Exercise instructions:
Please tally the lines below that contain the word "blue" and reply with the total alone.

Data extracted from a collection:

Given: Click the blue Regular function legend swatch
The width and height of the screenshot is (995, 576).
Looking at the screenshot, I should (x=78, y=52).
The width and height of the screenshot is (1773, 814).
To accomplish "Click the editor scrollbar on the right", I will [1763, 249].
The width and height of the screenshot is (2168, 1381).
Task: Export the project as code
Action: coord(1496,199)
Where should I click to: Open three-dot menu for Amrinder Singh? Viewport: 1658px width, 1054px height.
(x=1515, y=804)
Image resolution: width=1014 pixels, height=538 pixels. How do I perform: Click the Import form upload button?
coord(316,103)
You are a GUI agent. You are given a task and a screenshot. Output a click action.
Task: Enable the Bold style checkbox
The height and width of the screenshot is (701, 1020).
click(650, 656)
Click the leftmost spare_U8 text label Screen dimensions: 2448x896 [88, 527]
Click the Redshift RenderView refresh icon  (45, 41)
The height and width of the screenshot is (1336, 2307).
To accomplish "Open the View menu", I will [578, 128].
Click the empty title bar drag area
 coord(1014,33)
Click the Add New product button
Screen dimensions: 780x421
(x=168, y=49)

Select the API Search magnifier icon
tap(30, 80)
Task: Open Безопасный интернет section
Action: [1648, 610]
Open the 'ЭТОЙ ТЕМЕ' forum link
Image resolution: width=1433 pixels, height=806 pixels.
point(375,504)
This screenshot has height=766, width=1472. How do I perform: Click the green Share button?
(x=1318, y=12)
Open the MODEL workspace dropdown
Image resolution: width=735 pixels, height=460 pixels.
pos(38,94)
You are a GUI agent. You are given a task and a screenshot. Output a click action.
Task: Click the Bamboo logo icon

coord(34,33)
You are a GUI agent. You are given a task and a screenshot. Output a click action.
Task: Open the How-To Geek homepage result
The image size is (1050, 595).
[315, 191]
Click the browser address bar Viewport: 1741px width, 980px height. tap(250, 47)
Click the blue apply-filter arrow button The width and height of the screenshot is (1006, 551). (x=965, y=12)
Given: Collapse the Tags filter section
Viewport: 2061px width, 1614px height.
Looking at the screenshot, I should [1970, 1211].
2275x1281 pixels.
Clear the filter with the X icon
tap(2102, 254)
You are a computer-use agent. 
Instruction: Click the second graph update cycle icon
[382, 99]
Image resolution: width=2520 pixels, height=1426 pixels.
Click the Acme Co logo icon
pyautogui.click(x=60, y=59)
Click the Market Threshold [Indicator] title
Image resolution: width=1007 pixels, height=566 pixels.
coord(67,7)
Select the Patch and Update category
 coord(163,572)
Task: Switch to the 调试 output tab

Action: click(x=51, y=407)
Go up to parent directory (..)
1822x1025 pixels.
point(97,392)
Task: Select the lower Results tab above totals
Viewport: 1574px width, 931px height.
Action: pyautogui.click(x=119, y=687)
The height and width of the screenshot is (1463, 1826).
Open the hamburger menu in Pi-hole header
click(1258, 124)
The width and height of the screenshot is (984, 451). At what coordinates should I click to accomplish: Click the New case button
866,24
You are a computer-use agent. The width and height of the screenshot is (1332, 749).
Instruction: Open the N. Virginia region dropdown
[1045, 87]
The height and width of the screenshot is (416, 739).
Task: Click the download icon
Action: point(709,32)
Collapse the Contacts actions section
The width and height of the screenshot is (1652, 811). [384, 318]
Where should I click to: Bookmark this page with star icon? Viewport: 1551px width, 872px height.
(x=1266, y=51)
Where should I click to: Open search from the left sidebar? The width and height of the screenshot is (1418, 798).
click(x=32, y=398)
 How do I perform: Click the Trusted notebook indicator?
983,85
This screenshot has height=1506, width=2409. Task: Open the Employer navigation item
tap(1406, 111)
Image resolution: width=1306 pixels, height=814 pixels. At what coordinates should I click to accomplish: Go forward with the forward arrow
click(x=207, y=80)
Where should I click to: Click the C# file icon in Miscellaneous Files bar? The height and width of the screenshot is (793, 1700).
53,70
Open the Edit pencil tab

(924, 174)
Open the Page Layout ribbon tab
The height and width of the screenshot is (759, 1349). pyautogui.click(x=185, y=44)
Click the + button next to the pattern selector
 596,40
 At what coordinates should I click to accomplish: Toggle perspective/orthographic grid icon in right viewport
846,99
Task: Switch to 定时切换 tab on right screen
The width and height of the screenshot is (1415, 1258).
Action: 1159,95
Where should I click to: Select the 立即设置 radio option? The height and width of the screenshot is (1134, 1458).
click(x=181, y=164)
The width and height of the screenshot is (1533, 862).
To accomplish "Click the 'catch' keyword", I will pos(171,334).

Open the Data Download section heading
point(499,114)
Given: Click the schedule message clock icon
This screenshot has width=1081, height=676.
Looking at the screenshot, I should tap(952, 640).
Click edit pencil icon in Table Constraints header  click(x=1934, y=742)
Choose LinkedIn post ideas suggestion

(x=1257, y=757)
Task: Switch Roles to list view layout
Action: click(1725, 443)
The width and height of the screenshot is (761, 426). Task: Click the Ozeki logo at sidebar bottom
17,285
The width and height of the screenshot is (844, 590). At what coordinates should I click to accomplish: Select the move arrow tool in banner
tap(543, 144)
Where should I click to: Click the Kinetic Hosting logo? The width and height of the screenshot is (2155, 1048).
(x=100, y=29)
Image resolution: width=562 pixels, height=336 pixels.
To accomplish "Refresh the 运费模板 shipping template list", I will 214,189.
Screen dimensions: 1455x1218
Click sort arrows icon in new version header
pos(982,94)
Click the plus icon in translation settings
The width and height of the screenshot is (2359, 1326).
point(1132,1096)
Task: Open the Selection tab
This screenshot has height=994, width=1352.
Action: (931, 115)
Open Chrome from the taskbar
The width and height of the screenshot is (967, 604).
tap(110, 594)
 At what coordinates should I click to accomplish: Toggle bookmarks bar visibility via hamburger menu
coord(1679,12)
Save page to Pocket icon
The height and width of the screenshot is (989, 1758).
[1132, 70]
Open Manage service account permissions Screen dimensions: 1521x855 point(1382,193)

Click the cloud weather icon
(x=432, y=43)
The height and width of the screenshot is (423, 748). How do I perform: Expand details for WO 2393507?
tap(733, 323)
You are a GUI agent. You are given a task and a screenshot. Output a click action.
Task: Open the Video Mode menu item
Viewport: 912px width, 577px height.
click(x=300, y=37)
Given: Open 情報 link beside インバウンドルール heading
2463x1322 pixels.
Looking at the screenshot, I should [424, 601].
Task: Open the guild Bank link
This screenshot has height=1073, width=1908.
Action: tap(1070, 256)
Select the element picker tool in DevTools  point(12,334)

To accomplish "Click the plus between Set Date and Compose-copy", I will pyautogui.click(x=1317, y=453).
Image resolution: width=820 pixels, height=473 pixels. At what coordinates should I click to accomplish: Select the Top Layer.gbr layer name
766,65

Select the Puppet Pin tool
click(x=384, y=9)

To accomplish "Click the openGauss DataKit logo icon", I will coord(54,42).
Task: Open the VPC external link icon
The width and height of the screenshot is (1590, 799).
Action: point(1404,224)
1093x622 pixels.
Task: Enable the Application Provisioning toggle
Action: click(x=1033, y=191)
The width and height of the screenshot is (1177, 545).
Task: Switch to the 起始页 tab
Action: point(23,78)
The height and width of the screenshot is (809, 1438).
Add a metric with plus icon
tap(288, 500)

Response to the exercise:
2